= EXERCISE DIRECTIONS =
Within the records below, find each line with the word "screenshot" and copy it out.

= EXERCISE INPUT =
────────────────────
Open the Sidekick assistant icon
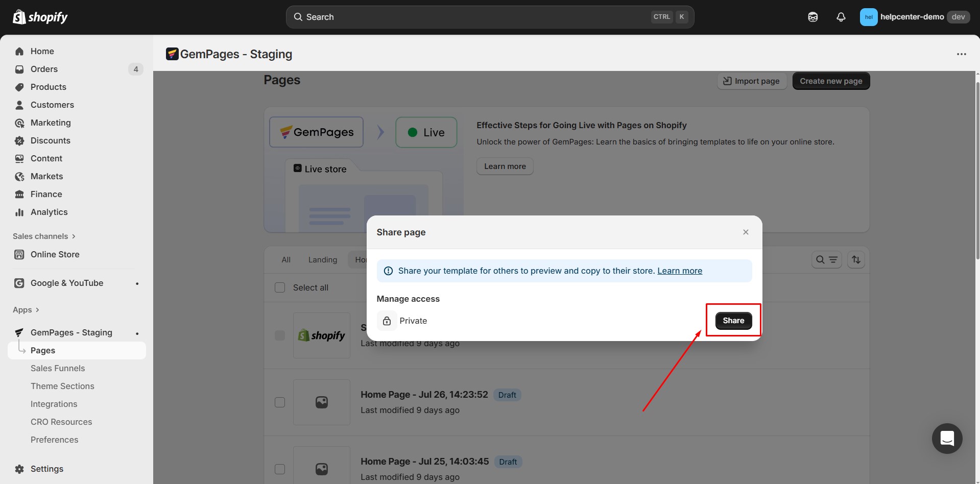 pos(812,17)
────────────────────
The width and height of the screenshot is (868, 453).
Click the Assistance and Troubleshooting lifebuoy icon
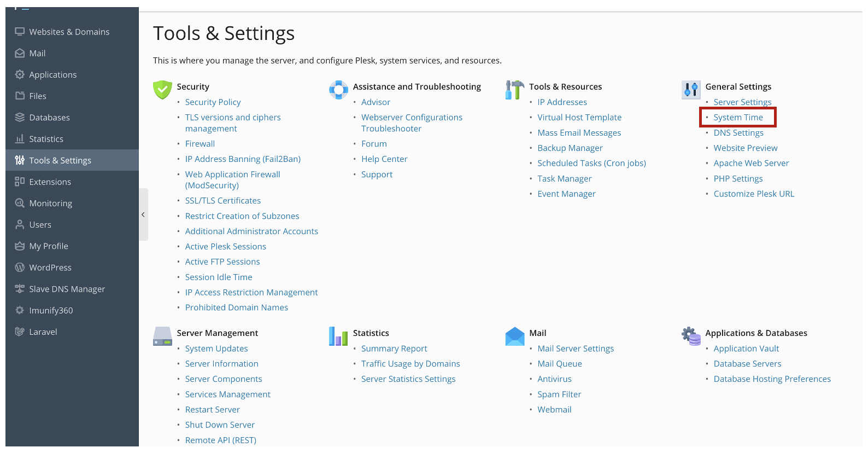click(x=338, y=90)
────────────────────
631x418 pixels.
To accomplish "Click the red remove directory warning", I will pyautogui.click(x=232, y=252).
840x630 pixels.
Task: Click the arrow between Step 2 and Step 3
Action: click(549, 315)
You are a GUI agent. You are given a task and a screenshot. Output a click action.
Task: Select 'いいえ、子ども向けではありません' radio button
────────────────────
= PROBLEM SOLUTION =
The width and height of the screenshot is (868, 453).
You are a GUI agent. You are given a task and a screenshot. Output a click action.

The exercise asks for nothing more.